图13显示在流体通道1704中的磁性部件1702，类似于图11和12。为了帮助目标细胞的释放，可以增加流体的流动速度(图13B)或者可以将外部磁体1706放置在流体通道(图13C)之下，并在磁性部件之下。该外部磁体可以为永磁体，所述永磁体可以以机械方法放置在通道下或者从通道下移开，或者也可以为能够通过电开启或关闭的电磁体。

另一个可选的实施方式中(图14中所示)，流体通道1802包括薄且有弹性的壁。当将磁体1806推向并进入流体通道时，流体壁也会变形并形成围绕磁体的中空柱，与溶液1804接触。

V.流程

通用流程和自动机械控制

如下文所详细描述的，本方法涉及首先获得含有待分离的细胞或其它结构(目标细胞)的样品，例如肿瘤细胞的分离物(其较为稀有，即，在外周血中，在100～40000个血细胞中有1个)。将该血液样品暴露于仅标记目标细胞的试剂。使抗体与磁响应性颗粒附接，例如通过生物素化所述抗体并使其结合到链霉抗生物素蛋白包覆的珠上。优选的试剂是识别肿瘤细胞的抗体。肿瘤细胞会具有与血细胞不同的表型，例如上皮细胞是典型的乳腺癌细胞类型。其它肿瘤可以是内皮或结缔来源，并且可以以此为基础进行区别。其它标记可以基于肿瘤或细胞亚型，例如干细胞或特定肿瘤表型的标志，例如EGF+或Her2+等。标记与磁性颗粒附接并在血液样品中充分混合。然后将封装在惰性非磁性套管中的磁性部件与血液样品相接触，所述套管允许磁力通过并且还不吸引或粘附血细胞或目标细胞。将所述带套管的部件充分地暴露于血液样品使其不破坏细胞，但是与任何存在的稀有细胞得到紧密接触。

在一些情况下，当进行捕获步骤时，磁体距离盛装血液样品的容器中的板底部约1～2mm。包覆磁性部件的套管由例如PVC制成，所述套管非常紧密地与磁体适配。塑料套管的厚度范围为0.001～0.01″(25微米～254微米)。在捕获阶段期间(参照图1A和2B)，与能够在三个方向上运动的致动器(xyz致动器)连接的机械臂以预定的、可再现的模式扫遍各个样品容器。机械臂以2mm/秒的运动，其完成12圈，且每圈具有的半径从前一圈平移1mm。随后，如图1B和图2C以及2D所示，将磁性部件移动到不同的溶液中进行清洗。这优选通过移动所述自动机械来实现，但是也可以移动样品支架。将臂浸没到完全不同的液体中以洗掉夹带在珠装饰的细胞中的非目标细胞或非特异性地结合到覆盖磁体的惰性套管上的非目标细胞。对于清洗，机械臂的移动优选以例如2mm/秒、沿着5mm的圈半径运动30秒。优选通过更换第二个容器中的溶液进行数次清洗。接下来，在清洗之后，附着有磁珠的目标细胞作为纯化后的群体释放到第三容器中。这在图1C和1D以及图2E和2F中显示。通常将细胞放置于第三容器的捕获缓冲液中，该容器在底部具有磁体以帮助吸引磁珠从惰性套管上脱落。在这个阶段，磁体从套管移出使得珠不再吸附在套管上而是会掉落下来。在释放时，没有臂的运动。套管覆盖的磁体进入液体，将磁体撤出，并且在板的下方存在强磁体(例举的磁体为钕棒磁体，例如，如由K&J Magnetics，Jamison，PA生产的)，其将细胞/珠拉下套管落到板底部。

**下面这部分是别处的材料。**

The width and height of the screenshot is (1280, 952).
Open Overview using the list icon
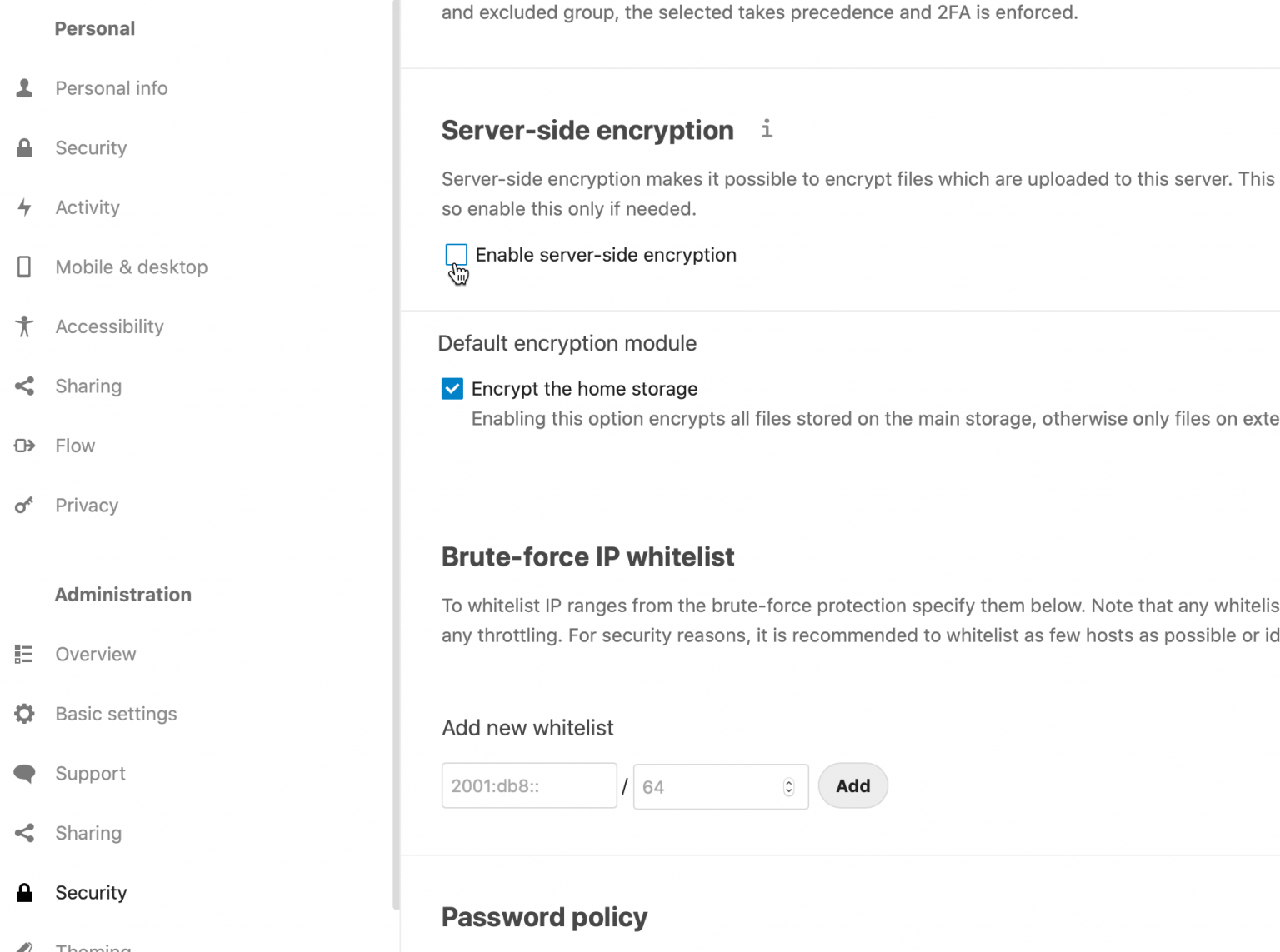[24, 654]
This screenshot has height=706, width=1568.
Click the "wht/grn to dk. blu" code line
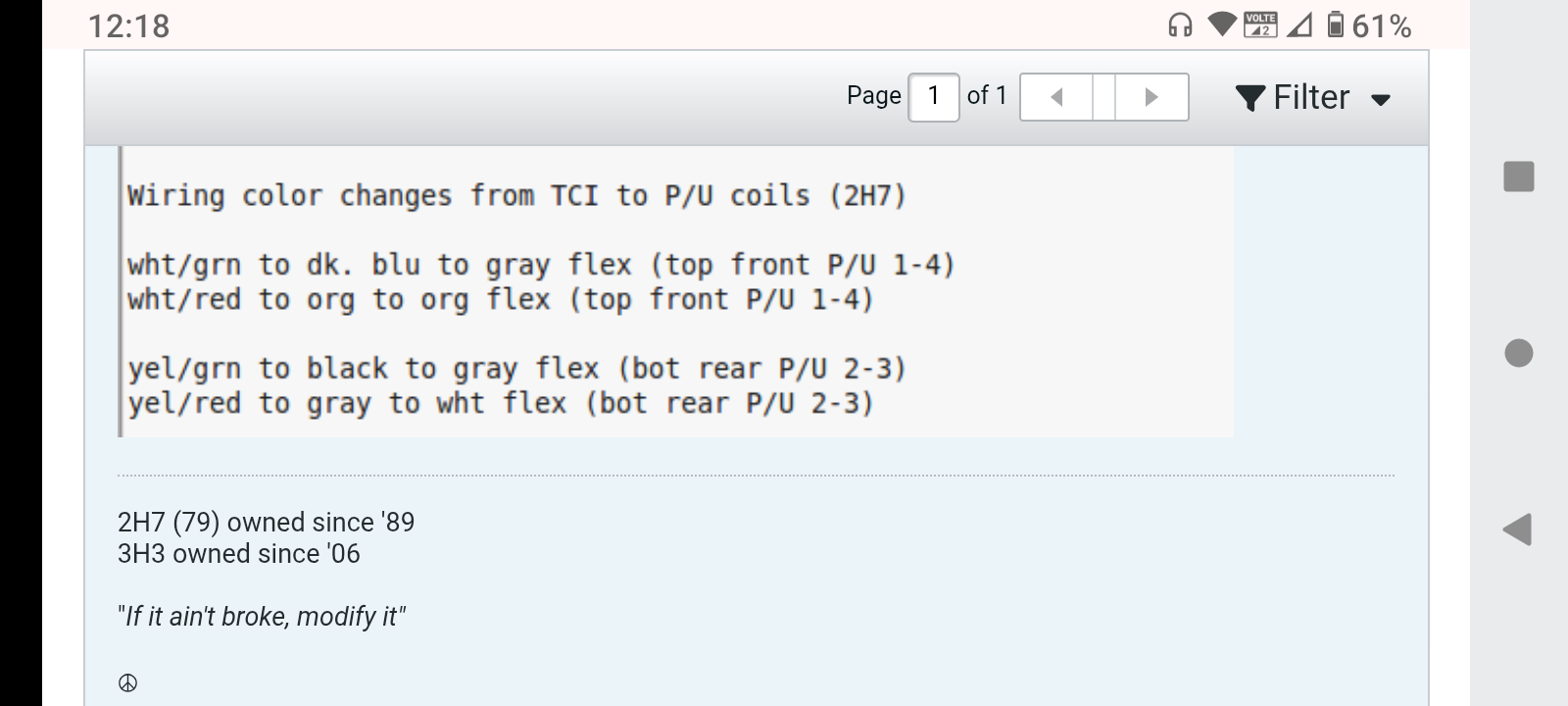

从以上描述可以看出，一旦通过对于待去除的细胞(优选CTL)特异性的抗体标记了血液，就可以通过计算机控制使整个过程自动化。

用于从人血液获得稀有细胞的示例性流程

作为从人全血获取稀有细胞的示例性方案，将血液收集在10ml EDTA小瓶(BD#366643)中。每个小瓶实际获得了约9ml。然后将血液拿到实验室并将血液分入三个(3)新的小瓶中，并且用PBS(pH7.2)将每个补成总共6ml。随后，向每个样品中加入3.4μl的Dynabeads，Cellection Epithelial Enrich(包覆有单克隆小鼠IgG1抗体Ber-EP4[即EpCAM]的直径4.5μm的超顺磁聚苯乙烯珠)。然后在室温下混合样品30分钟，同时进行旋转(10转/分钟)。然后将样品放到6-孔板(Falcon 353502)的孔中，并用PBS冲洗管使得每个样品达到10ml。自动机械的运行如下：

两个捕获循环、两个清洗循环、一个释放循环。然后将含有释放的细胞的板放置在捕获位置上并进行一轮捕获。这轮再捕获是我们用来减少/避免血细胞污染的方式。

随后清洗样品两次(即重复图2C和2D中所示的步骤多次)，并且之后将样品释放到含有360μl培养基(300μl DMEM，含有10％胎牛血清、30μl的Dnase1、30μl的25mM氯化镁)的500μl管中。这去除了一些珠，但通常其只是防止珠粘在一起，其使结块尽可能的少从而使细胞更容易被观察到。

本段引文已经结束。